Garth Gaudry, who made many contributions to harmonic analysis and to Australian mathematics, and was also both my undergradaute and masters advisor as well as the head of school during one of my first academic jobs, died yesterday after a long battle with cancer, aged 71.

Garth worked on the interface between real-variable harmonic analysis and abstract harmonic analysis (which, despite their names, are actually two distinct fields, though certainly related to each other).  He was one of the first to realise the central importance of Littlewood-Paley theory as a general foundation for both abstract and real-variable harmonic analysis, writing an influential text with Robert Edwards on the topic.  He also made contributions to Clifford analysis, which was also the topic of my masters thesis.

But, amongst Australian mathematicians at least, Garth will be remembered for his tireless service to the field, most notably for his pivotal role in founding the Australian Mathematical Sciences Institute (AMSI) and then serving as AMSI’s first director, and then in directing the International Centre of Excellence for Education in Mathematics (ICE-EM), the educational arm of AMSI which, among other things, developed a full suite of maths textbooks and related educational materials covering Years 5-10 (which I reviewed here back in 2008).

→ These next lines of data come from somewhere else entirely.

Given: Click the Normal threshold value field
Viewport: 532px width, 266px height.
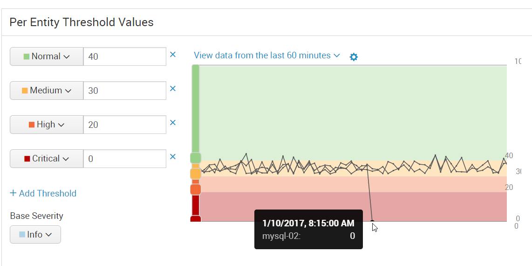Looking at the screenshot, I should pos(124,56).
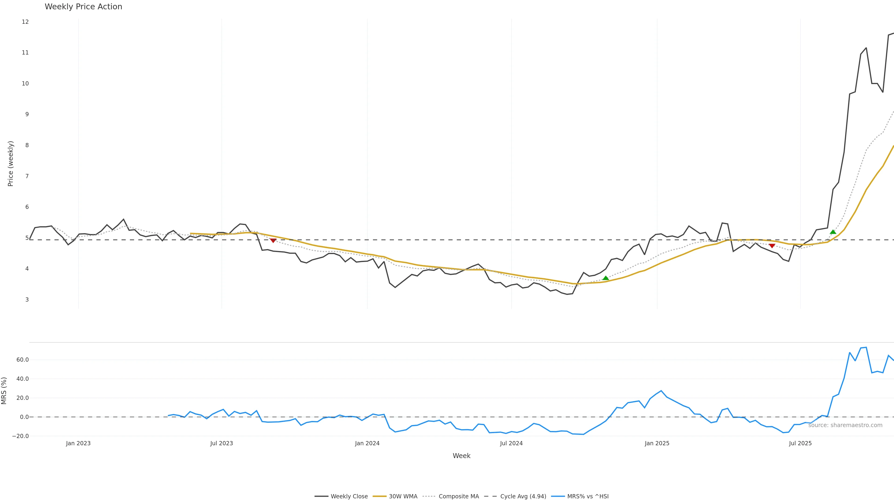Click the 60.0 tick on the MRS axis
The width and height of the screenshot is (894, 503).
coord(23,360)
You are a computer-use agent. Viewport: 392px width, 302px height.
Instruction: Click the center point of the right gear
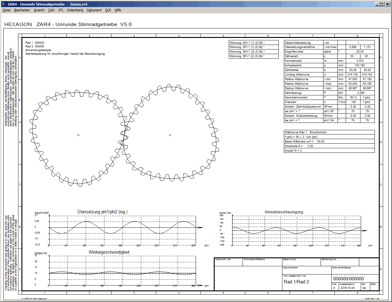170,135
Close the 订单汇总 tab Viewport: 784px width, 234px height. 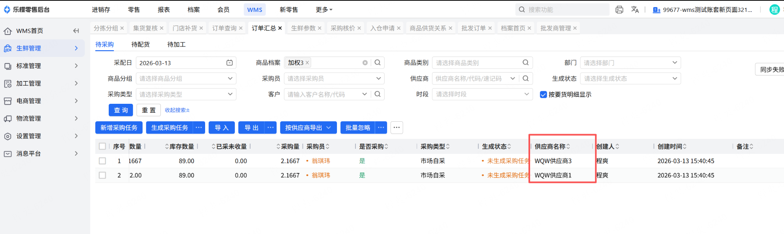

I knew Garth ever since I was an undergraduate at Flinders University.   He was head of school then (a position roughly equivalent to department chair in the US), but still was able to spare an hour a week to meet with me to discuss real analysis, as I worked my way through Rudin’s “Real and complex analysis” and then Stein’s “Singular integrals”, and then eventually completed a masters thesis under his supervision on Clifford-valued singular integrals.  When Princeton accepted my application for graduate study, he convinced me to take the opportunity without hesitation.  Without Garth, I certainly wouldn’t be where I am at today, and I will always be very grateful for his advisorship.  He was a good person, and he will be missed very much by me and by many others.